| Problem |
Retype each line below without a single alteration.
[[ Source data open ]]
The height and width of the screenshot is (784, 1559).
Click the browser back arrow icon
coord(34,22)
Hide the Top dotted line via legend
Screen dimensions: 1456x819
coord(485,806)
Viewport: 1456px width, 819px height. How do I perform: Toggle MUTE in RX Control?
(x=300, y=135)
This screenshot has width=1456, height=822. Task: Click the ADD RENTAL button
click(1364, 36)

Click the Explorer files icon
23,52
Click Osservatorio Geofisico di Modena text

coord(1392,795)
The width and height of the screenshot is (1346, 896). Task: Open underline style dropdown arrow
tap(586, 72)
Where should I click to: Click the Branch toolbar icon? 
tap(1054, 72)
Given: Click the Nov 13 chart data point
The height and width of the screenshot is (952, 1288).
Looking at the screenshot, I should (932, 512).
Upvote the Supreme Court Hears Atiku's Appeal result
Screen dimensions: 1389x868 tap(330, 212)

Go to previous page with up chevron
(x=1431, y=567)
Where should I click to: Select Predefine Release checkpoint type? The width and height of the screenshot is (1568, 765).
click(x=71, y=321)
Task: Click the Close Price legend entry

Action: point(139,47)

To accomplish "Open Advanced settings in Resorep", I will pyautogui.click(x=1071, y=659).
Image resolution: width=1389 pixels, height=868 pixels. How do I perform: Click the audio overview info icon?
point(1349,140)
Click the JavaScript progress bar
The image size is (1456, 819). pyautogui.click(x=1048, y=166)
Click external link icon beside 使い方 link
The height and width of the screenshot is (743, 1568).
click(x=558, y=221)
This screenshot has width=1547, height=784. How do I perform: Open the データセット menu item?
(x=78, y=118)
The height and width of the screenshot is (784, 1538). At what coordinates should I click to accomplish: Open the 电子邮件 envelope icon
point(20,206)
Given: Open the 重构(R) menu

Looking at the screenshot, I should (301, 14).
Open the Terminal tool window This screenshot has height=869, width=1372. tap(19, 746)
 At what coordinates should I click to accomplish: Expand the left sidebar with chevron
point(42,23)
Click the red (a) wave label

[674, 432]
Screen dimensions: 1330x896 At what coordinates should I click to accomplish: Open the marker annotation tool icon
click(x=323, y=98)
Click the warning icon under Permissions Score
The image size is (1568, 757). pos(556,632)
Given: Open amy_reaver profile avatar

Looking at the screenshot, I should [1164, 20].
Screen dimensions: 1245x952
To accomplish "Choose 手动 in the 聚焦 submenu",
[[ Source data closed ]]
| Final answer |
The height and width of the screenshot is (784, 1559).
Click the browser back arrow icon
coord(34,22)
Hide the Top dotted line via legend
Screen dimensions: 1456x819
coord(485,806)
Viewport: 1456px width, 819px height. How do I perform: Toggle MUTE in RX Control?
(x=300, y=135)
This screenshot has width=1456, height=822. Task: Click the ADD RENTAL button
click(1364, 36)

Click the Explorer files icon
23,52
Click Osservatorio Geofisico di Modena text

coord(1392,795)
The width and height of the screenshot is (1346, 896). Task: Open underline style dropdown arrow
tap(586, 72)
Where should I click to: Click the Branch toolbar icon? 
tap(1054, 72)
Given: Click the Nov 13 chart data point
The height and width of the screenshot is (952, 1288).
Looking at the screenshot, I should (932, 512).
Upvote the Supreme Court Hears Atiku's Appeal result
Screen dimensions: 1389x868 tap(330, 212)

Go to previous page with up chevron
(x=1431, y=567)
Where should I click to: Select Predefine Release checkpoint type? The width and height of the screenshot is (1568, 765).
click(x=71, y=321)
Task: Click the Close Price legend entry

Action: point(139,47)

To accomplish "Open Advanced settings in Resorep", I will pyautogui.click(x=1071, y=659).
Image resolution: width=1389 pixels, height=868 pixels. How do I perform: Click the audio overview info icon?
point(1349,140)
Click the JavaScript progress bar
The image size is (1456, 819). pyautogui.click(x=1048, y=166)
Click external link icon beside 使い方 link
The height and width of the screenshot is (743, 1568).
click(x=558, y=221)
This screenshot has width=1547, height=784. How do I perform: Open the データセット menu item?
(x=78, y=118)
The height and width of the screenshot is (784, 1538). At what coordinates should I click to accomplish: Open the 电子邮件 envelope icon
point(20,206)
Given: Open the 重构(R) menu

Looking at the screenshot, I should (301, 14).
Open the Terminal tool window This screenshot has height=869, width=1372. tap(19, 746)
 At what coordinates should I click to accomplish: Expand the left sidebar with chevron
point(42,23)
Click the red (a) wave label

[674, 432]
Screen dimensions: 1330x896 At what coordinates should I click to accomplish: Open the marker annotation tool icon
click(x=323, y=98)
Click the warning icon under Permissions Score
The image size is (1568, 757). pos(556,632)
Given: Open amy_reaver profile avatar

Looking at the screenshot, I should [1164, 20].
Screen dimensions: 1245x952
To accomplish "Choose 手动 in the 聚焦 submenu",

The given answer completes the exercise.